As she walks out into the hallway, she sees Graciella and the doctor talking near the stairs, Graciella nodding solemnly. They look up surprised at the sound of her footsteps on the hard floor.
“The nurse sees some little buds of hair growing back,” she says excitedly as she joins them. “That’s a good sign, isn’t it?” Isabelle asks. Graciella brightens.
“Absolutely,” the doctor replies.
That night, Isabelle lies awake. She throws off the covers and stands before her dressing table. She takes the hand mirror, turns around, and scans the back of her head. Yes, she did see the buds of hair, and sees silvery grey. She looks at the thick white gauze covering behind her ear. She had never changed it herself, but she could manage it. Of course she could.
She whirls around as a shot of light comes from the bedroom door. Graciella, of course, clad in her own bathrobe and slippers, checking in on her. Her usual calm affect was only slightly marred by her eyes, widened in what must be surprise.
“Here, let me do that,” Graciella says quickly, now smiling her usual smile, as she approaches Isabelle.
Isabelle acquiesces and slowly sits at her vanity. Graciella tenderly removes the adhesive and the patch itself.
“Isabelle, I believe you are healing,” she says enthusiastically, as she smiles at Isabelle’s reflection in the mirror. Then she carefully places a new patch in place. She playfully orders Isabelle back to bed, and Isabelle obeys.
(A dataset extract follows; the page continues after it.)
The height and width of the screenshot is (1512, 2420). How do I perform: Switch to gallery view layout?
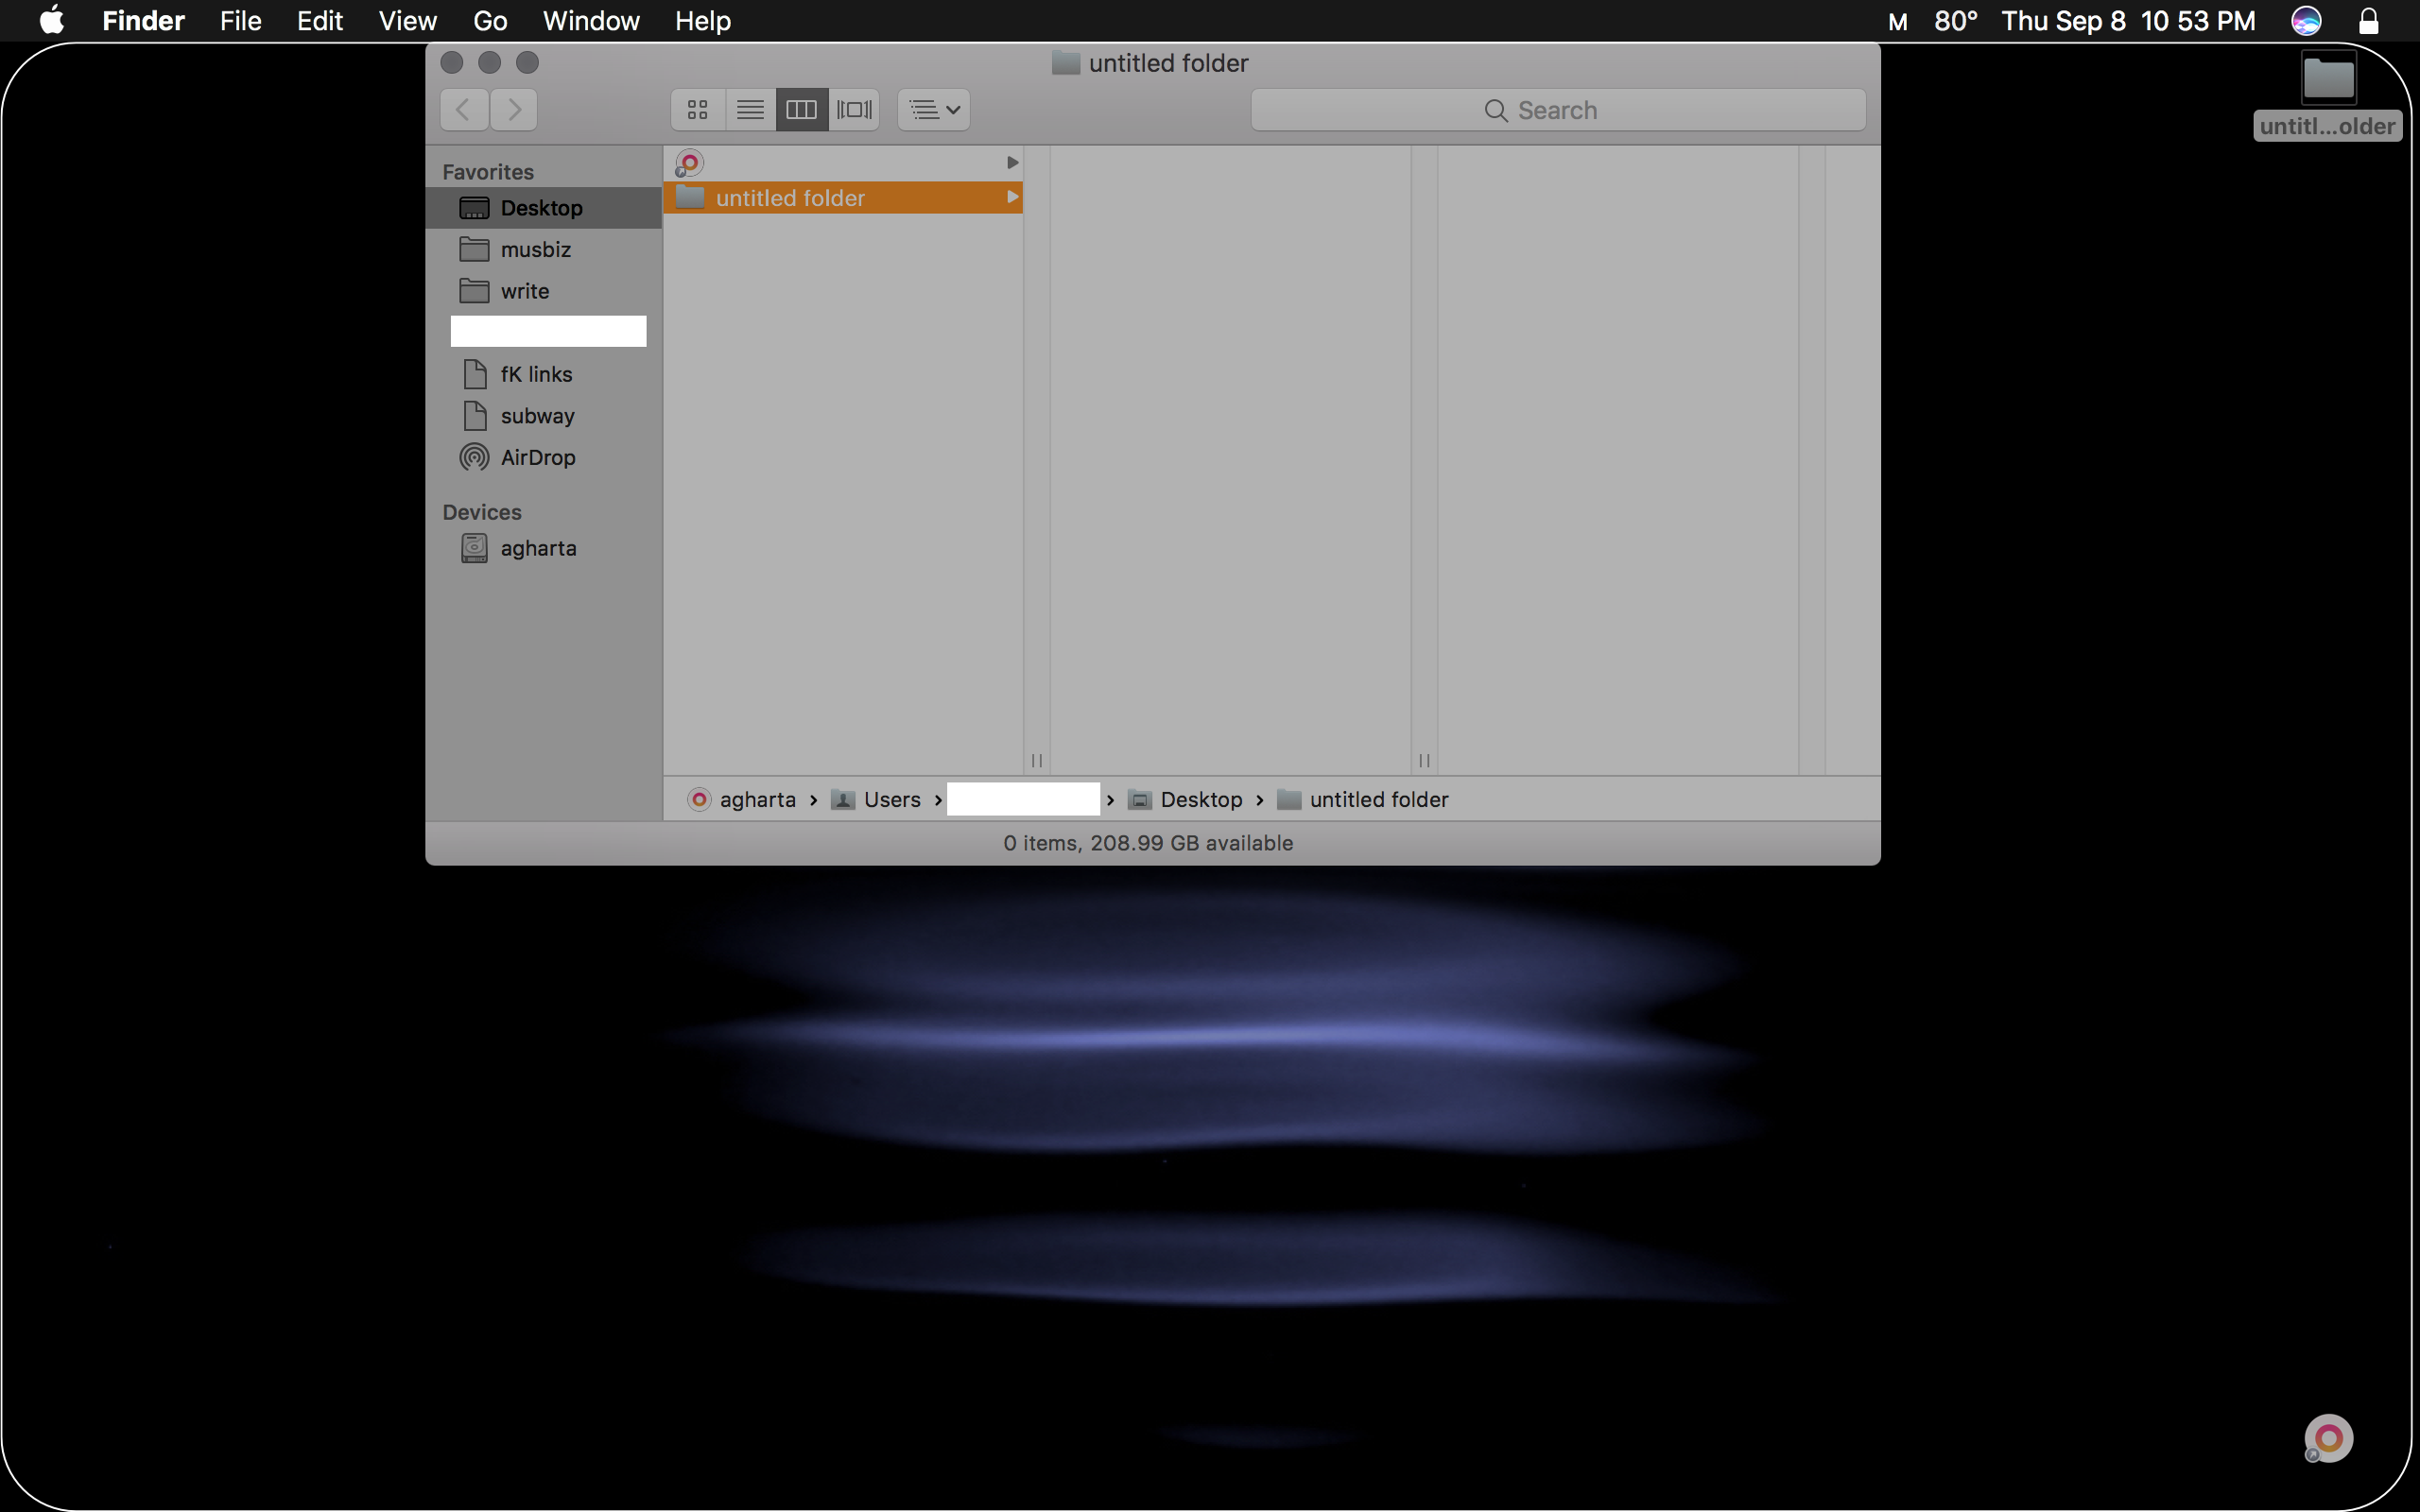coord(852,108)
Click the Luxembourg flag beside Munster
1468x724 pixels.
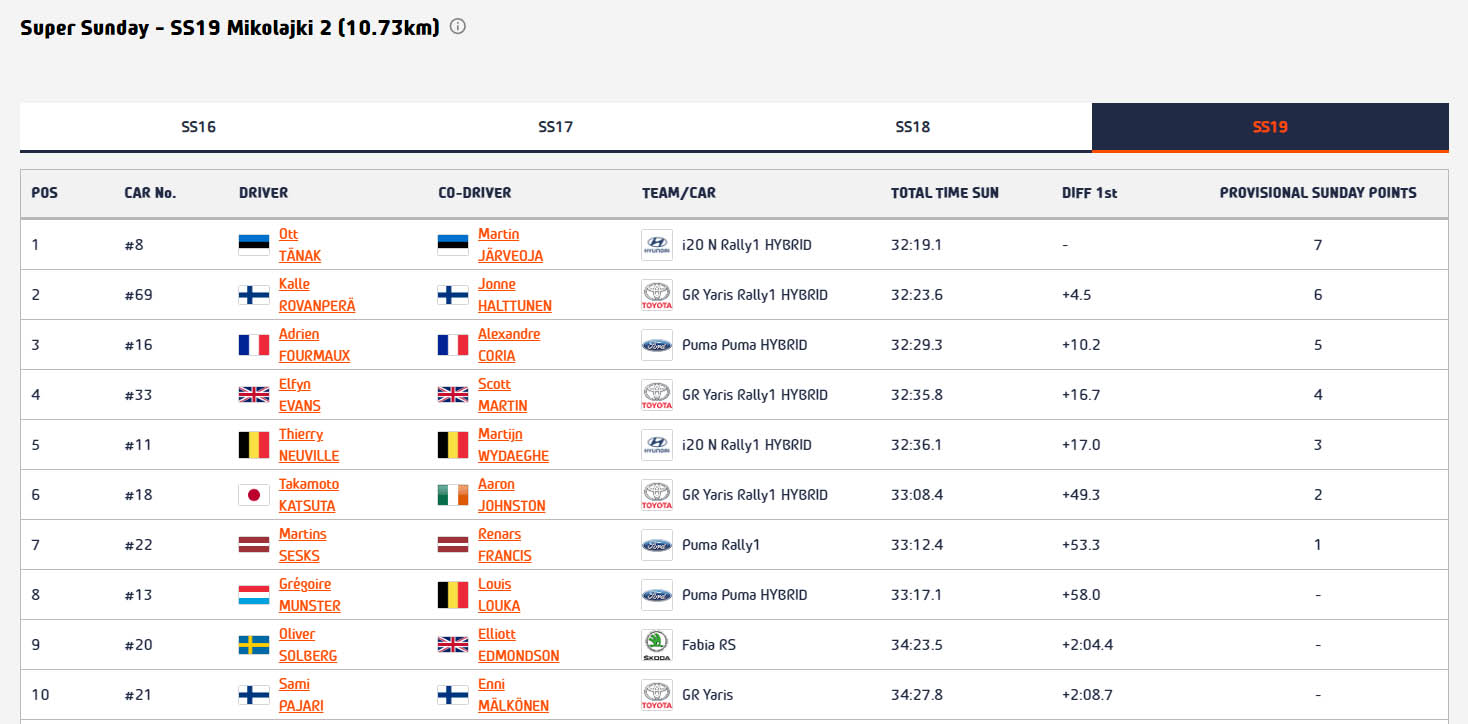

Ivan has not been in touch. Although they had decided not to sign the papers for a committed partnership, he had always been solicitous and kind throughout their relationship, and his absence seemed strange. She preferred these partnerships over the strictures of a love affair or marriage. Marriage seemed a quaint relic of the troubled, unstable past. Most people agreed with her. She had introduced him to some of her music collection. Ivan, a provost at her university, would roll his eyes and say, “Oh, Isabelle, not everybody can have a big life,” when she talked about these composers. But he was silent and quite moved, she could sense. He took her for wine and dinner a few more times, really picking her brain about her thoughts and feelings on Mozart, Beethoven, and Bach, all of them. He was so eager—and then, nothing.
And so she was pleased and surprised when a former student, Frederick rang the doorbell. He had been one of her most enthusiastic pupils. She could see him leaning forward, his chin in his hand, clearly touched by the aural accompaniment to her history lectures. His name was actually Fred, not short for anything, but she liked to call him Frederick. He seemed uneasy today. Perhaps because of her illness? Seeing his mentor in distress? To some students, teachers are indestructible spirits. When he leaves, he presses her hand warmly. On his hand is scratched in pen, “they are watching.”
She lay in bed later, unable to sleep. It is after two a.m. and the pain pills aren’t working. She really doesn’t want them to work, actually. She cannot shake off Frederick’s warning. Who was watching? Of course she knew, or guessed, it had to be the ministry of education, always returning to the same old “improvement” suggestions that she throw out the reactionary music—and ideas, by implication.
She throws off the covers and tiptoes to her vanity. After staring at her reflection for a few seconds, she carefully removes the gauze from behind her ear. She sets up the mirrors to show her the back of her head, and sees a clean, scar free area behind her ear. Well, perhaps the dark smudge was a residual scar? She rubs it gingerly, then with vigor, and looks with surprise at her finger. This was black ink behind her ear, not a scar! She feels her stomach flip flop. Can they be lying to me, she wonders.
She has a dream that night. She is on her deathbed, clad in a white gown and tucked in with clean white linens and a baby blue duvet. Old family and friends, some long passed, surround her. She smiles and utters one word: “destiny.”